Doctor Joel Glotti's joining us now KTRH Medical analyst.
Speaker 2 (00:14):
Doctor. Good morning, Bob, how are you this morning?
Speaker 1 (00:17):
We're doing wonderfully. Thank you, appreciate you spending some time
with us. So we can't turn on a TV without
seeing a commercial for one of these multiple weight loss drugs.
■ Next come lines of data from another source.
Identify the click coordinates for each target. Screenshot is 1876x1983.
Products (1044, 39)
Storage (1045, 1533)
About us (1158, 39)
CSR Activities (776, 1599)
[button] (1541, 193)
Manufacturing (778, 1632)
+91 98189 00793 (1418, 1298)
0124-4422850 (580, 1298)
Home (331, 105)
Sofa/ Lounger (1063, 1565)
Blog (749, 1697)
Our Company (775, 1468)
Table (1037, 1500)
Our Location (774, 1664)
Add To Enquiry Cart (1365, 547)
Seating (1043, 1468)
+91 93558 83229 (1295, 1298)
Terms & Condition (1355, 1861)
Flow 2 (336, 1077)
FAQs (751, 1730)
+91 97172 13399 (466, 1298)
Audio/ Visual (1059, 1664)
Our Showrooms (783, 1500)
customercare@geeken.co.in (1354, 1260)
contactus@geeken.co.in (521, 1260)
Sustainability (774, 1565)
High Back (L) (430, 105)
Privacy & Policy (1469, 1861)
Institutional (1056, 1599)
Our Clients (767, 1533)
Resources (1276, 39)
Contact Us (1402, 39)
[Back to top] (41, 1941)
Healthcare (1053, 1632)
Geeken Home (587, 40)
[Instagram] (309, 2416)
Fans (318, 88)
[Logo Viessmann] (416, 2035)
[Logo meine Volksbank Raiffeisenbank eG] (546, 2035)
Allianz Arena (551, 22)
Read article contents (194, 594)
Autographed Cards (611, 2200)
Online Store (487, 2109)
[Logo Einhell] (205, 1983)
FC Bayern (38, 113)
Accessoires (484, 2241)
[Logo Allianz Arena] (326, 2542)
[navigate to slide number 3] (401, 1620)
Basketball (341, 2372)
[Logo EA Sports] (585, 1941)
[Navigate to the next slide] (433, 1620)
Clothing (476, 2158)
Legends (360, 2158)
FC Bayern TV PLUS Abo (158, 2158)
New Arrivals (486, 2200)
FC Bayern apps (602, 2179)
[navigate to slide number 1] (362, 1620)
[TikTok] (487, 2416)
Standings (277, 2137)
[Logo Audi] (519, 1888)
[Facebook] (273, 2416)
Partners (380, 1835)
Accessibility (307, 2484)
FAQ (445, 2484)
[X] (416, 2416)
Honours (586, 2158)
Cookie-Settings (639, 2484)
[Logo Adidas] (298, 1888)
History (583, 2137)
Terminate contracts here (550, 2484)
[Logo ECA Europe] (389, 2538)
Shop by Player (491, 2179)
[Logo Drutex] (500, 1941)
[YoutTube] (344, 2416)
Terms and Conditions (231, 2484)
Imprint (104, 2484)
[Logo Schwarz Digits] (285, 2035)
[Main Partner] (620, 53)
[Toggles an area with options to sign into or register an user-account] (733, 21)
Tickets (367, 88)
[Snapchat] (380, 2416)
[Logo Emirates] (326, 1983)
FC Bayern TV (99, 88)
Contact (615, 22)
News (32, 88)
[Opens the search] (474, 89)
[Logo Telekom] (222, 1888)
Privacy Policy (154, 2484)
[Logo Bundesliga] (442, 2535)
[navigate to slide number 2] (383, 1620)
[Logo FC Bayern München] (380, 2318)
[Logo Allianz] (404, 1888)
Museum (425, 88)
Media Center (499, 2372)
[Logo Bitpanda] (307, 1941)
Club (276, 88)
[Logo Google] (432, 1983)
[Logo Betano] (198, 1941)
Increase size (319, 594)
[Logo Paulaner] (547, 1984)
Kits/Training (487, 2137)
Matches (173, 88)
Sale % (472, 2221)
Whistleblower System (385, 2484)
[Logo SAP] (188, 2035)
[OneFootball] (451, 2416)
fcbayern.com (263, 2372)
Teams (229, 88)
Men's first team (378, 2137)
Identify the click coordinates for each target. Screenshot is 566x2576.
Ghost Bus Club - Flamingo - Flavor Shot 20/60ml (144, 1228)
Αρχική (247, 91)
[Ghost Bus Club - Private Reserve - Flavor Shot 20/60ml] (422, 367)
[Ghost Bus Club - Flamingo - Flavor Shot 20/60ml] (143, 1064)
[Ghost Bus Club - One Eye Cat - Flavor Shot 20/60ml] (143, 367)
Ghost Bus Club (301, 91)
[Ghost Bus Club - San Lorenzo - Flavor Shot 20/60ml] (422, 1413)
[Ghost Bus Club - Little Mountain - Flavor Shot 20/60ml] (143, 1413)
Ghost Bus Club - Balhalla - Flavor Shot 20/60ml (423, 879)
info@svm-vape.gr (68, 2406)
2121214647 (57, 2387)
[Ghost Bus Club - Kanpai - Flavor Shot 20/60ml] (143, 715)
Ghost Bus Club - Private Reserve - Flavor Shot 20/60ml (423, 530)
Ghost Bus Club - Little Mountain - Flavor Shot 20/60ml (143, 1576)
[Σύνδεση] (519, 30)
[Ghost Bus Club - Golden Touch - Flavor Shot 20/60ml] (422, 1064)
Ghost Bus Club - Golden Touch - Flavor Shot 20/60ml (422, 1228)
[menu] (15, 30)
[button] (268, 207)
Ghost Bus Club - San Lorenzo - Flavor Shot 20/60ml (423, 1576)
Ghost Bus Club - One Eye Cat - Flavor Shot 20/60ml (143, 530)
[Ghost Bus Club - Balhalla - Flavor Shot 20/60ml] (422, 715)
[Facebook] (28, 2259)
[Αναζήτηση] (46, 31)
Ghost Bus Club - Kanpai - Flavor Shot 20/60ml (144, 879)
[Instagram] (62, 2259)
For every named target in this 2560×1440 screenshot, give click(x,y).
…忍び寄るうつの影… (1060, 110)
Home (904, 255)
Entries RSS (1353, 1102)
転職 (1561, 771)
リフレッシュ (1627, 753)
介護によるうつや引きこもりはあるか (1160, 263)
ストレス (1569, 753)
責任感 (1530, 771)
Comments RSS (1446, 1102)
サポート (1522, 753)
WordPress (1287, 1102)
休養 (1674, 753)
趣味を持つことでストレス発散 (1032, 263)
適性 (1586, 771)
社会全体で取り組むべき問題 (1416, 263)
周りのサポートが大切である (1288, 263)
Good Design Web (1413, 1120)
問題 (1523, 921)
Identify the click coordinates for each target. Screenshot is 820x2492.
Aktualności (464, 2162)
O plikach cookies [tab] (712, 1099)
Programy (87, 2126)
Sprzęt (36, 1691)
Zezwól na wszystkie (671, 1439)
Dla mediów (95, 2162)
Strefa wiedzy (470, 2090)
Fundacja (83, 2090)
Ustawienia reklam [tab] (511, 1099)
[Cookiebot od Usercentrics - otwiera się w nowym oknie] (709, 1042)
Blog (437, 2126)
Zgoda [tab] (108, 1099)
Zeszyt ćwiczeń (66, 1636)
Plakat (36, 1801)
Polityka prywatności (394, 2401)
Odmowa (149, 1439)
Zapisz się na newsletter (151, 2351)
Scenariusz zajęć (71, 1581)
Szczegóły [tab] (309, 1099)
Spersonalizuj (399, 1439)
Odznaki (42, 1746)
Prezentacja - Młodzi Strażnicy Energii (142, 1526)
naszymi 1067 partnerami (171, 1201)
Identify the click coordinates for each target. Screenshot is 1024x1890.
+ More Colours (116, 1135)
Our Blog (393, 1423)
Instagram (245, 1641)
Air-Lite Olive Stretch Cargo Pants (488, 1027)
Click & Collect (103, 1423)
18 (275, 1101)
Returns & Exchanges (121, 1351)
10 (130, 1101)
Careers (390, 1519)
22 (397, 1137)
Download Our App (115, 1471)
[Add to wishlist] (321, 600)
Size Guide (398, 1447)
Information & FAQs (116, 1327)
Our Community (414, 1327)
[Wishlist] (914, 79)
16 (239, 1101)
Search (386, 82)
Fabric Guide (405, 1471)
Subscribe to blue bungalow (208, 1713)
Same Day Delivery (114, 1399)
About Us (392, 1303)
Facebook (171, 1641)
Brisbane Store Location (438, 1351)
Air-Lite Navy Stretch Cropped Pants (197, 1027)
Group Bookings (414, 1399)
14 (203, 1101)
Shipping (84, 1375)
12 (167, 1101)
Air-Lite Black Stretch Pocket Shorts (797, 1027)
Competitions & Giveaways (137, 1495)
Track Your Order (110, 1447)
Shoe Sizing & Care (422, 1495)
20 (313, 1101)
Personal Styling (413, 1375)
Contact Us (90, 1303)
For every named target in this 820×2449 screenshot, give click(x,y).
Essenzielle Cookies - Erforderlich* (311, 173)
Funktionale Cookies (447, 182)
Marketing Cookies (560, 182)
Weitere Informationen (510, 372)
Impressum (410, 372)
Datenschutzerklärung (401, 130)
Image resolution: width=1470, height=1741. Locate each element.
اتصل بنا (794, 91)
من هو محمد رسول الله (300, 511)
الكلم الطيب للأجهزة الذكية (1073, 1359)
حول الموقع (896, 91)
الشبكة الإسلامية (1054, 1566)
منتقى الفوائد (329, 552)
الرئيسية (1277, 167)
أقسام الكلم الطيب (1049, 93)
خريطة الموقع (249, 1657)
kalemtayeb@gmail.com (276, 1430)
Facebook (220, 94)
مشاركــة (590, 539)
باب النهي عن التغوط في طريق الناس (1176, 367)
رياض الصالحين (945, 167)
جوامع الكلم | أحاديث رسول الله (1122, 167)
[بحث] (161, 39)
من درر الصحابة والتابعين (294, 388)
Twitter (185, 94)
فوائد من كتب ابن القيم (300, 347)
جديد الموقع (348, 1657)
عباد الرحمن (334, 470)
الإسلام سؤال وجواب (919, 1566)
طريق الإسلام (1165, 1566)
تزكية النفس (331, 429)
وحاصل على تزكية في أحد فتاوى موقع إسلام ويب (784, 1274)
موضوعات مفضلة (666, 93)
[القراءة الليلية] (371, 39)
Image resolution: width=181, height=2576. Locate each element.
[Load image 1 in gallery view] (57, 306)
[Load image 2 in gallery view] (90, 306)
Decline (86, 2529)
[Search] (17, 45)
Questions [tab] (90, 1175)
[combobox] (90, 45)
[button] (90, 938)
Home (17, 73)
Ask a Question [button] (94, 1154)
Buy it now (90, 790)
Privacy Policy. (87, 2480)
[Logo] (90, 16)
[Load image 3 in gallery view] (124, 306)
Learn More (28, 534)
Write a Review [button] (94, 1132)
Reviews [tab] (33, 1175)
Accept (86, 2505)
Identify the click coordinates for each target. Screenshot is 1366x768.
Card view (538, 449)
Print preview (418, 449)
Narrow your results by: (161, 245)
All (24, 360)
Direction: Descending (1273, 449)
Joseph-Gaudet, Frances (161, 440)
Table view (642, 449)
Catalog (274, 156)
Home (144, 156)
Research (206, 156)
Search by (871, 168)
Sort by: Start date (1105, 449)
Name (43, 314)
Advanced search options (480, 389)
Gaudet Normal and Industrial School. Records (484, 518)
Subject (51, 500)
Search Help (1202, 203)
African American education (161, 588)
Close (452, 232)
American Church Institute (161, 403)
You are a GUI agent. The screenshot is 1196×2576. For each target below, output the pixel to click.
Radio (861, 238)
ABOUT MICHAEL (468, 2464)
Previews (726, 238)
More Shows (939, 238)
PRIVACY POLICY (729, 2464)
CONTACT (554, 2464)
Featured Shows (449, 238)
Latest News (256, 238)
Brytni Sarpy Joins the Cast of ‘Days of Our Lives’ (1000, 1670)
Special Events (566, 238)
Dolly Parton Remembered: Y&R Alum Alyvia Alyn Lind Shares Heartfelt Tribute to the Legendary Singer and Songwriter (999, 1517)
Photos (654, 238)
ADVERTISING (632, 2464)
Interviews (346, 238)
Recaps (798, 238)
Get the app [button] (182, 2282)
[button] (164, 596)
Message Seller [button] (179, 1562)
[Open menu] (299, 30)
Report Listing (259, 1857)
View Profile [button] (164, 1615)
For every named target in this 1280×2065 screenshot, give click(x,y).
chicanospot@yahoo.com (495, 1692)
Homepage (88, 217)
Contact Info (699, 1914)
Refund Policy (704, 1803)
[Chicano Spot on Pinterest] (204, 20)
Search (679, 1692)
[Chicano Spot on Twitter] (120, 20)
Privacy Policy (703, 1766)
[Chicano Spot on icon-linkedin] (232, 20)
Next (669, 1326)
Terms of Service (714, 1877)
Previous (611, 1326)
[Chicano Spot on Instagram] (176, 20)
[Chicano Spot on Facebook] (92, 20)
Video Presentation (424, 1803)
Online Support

They're not supposed to be weight loss drugs. They're supposed
to be diabetes treatment. But they have been so successful
at dropping weight for so many people that has become
the craze. What is the potential harm here?
Speaker 2 (00:39):
Well, there's a couple of things here. When you look
at the sheer numbers, the hundreds of millions of people
that have obesity that is going to lead to diabetes,
diabetes and its complications heart disease, heart failure, what I
see is fatty liver and patients developing cirrhosis. You have
to look and say we need some sort of a solution.
(01:02):
And these GLP one agonists have shown up on the scene,
and they do work, you will lose fifteen to twenty
percent of your body weight, get your risk for heart
disease down. But the one thing that I see while
they do work, we are seeing patients that are not
learning the life skills, the behaviors that will support a
(01:26):
healthy lifestyle long term. So if they're off the drug,
that prescription runs out, they have a side effect, they're
back to gaining weight, and they're in the same boat
like any new medicine or any new therapy long term,
what is the effect? And that's the pivotal point that
we're at right now, and I believe the basis for
(01:47):
the article and the discussion right now.
Speaker 3 (01:49):
I think maybe people who are on the right now
we're part of the Denny Pig expression of this because
long term drug studies depend on long term so we
don't really know what side effects may be.
Speaker 2 (02:03):
Well, you know, we do know already that there is
a chance of thyroid cancer, albeit on the low side,
and you have to weigh out the small risk of
developing thyroid cancer with the likelihood of having a fatal
heart attack or stroke. So again it's going to come
down to risk benefit. We do know that patients that
(02:26):
are on these medicines have a number of GI complaints nausea, vomiting, bloating, constipation,
and so these are uncomfortable side effects that people may
have to stop the treatment on. But again, long term,
that's still a little bit of a black box when
you're looking five ten years into the future.
Speaker 1 (02:46):
Tuchri Claudie, I'm curious a bigger picture aside from just
these particular types of drugs. How do these things get
approved if they don't have long term studies. You know,
we all talked about the COVID shots, so hey, we
didn't have a long term study, and now we're starting
to find out what some of those long term effects are.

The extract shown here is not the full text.